Let $P $ be the intersection of $AC $ and $BD $ in isosceles trapezoid  $ABCD $ ($AB\parallel CD$ , $BC=AD $) . The circumcircle of triangle $ABP $ inersects $BC $ for the second time at $X $. Point $Y $ lies on $AX $ such that $DY\parallel BC $. Prove that $\hat {YDA} =2.\hat {YCA} $.

Let $n$ be odd natural number and $x_1,x_2,\cdots,x_n$ be pairwise distinct numbers. Prove that someone can divide the difference of these number into two sets with equal sum. ( $X=\{\mid x_i-x_j \mid | i<j\}$ )

Let $a>k$ be natural numbers and $r_1<r_2<\dots r_n,s_1<s_2<\dots <s_n$ be sequences of natural numbers such that: $(a^{r_1}+k)(a^{r_2}+k)\dots (a^{r_n}+k)=(a^{s_1}+k)(a^{s_2}+k)\dots (a^{s_n}+k)$ Prove that these sequences are equal.

Find all functions $f:\Bbb {R} \rightarrow \Bbb {R} $ such that: $$f(x+y)f(x^2-xy+y^2)=x^3+y^3$$for all reals $x, y $.

Lamps of the hall switch by only five keys. Every key is connected to one or more lamp(s). By switching every key, all connected lamps will be switched too. We know that no two keys have same set of connected lamps with each other. At first all of the lamps are off.
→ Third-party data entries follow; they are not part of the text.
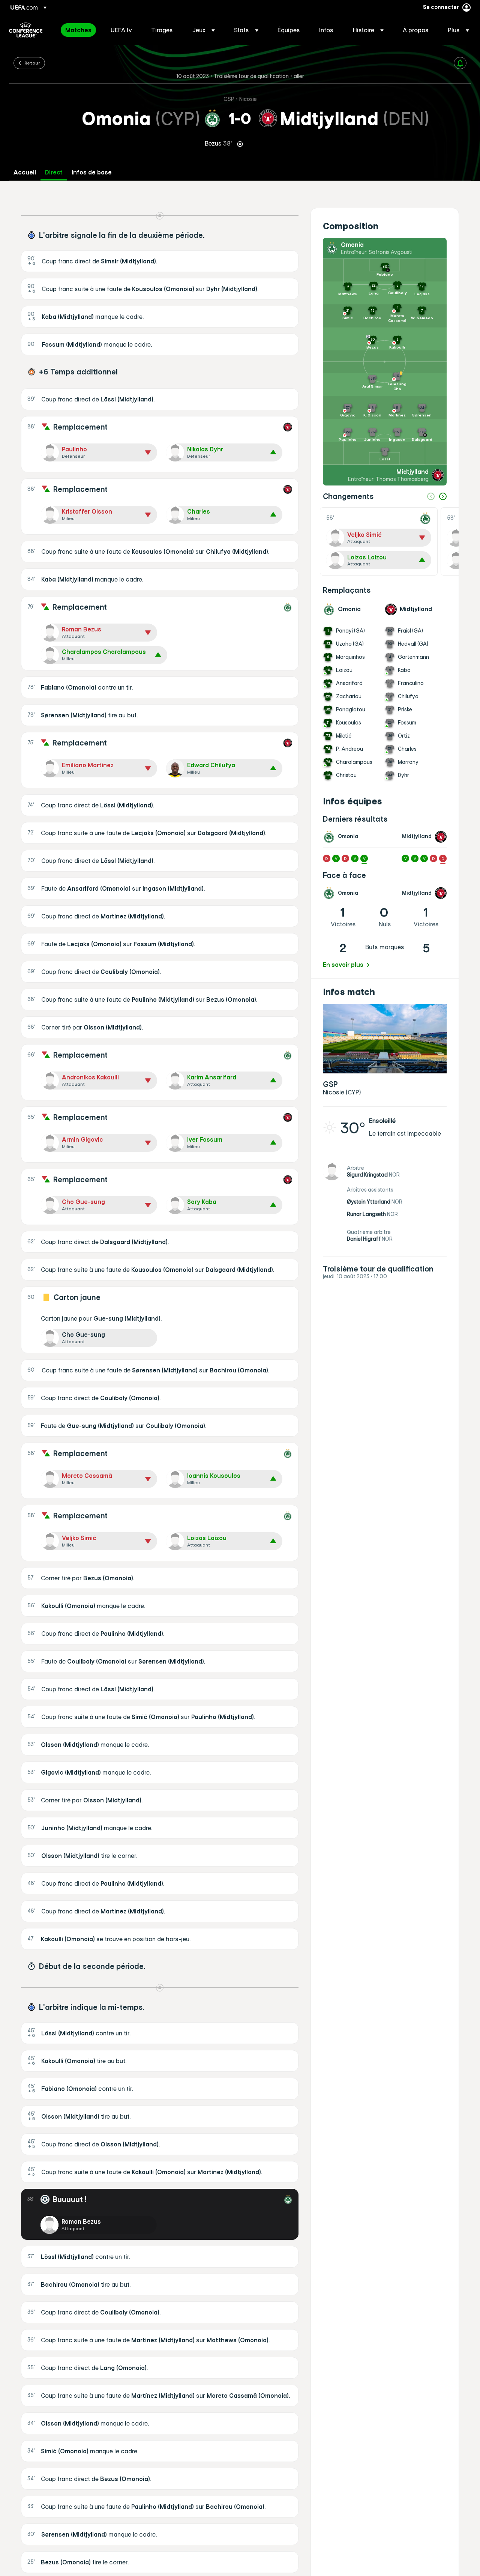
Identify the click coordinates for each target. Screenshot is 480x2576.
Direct (54, 172)
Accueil (25, 172)
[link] (78, 30)
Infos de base (92, 172)
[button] (204, 30)
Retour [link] (32, 62)
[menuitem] (78, 30)
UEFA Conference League (25, 30)
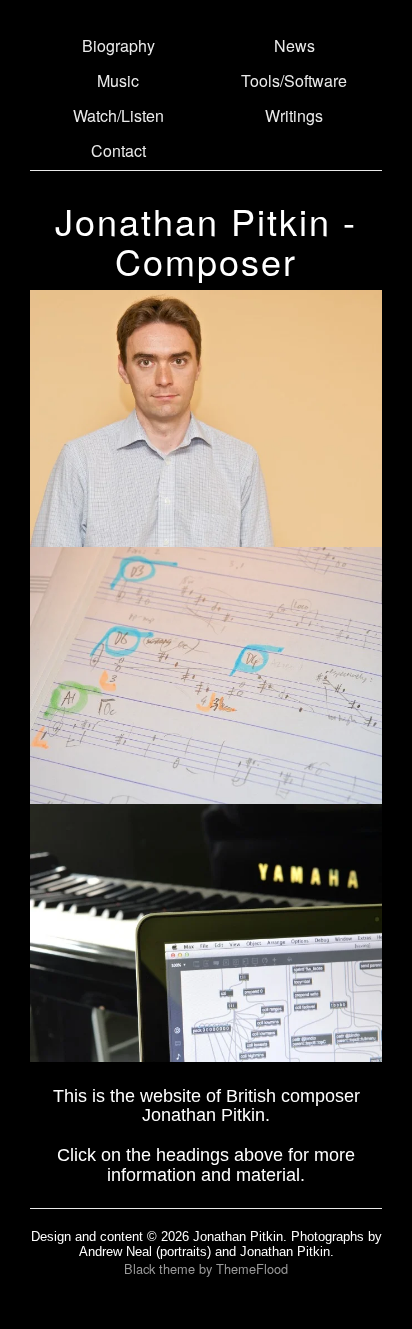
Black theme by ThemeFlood (206, 1268)
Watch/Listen (118, 115)
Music (118, 80)
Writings (294, 115)
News (294, 45)
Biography (118, 45)
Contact (118, 150)
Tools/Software (294, 80)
Prove that someone can switch just three keys to turn at least two lamps on.

Two circles $\omega_1,\omega_2$ intersect at $P,Q $. An arbitrary line passing through $P $ intersects $\omega_1 , \omega_2$ at $A,B $ respectively. Another line parallel to $AB $ intersects $\omega_1$ at $D,F $ and $\omega_2$ at $E,C $ such that $E,F $ lie between $C,D $.Let $X\equiv AD\cap BE $ and $Y\equiv BC\cap AF $. Let $R $ be the reflection of $P $ about $CD$. Prove that: a. $R $ lies on $XY $. b. PR is the bisector of $\hat {XPY}$.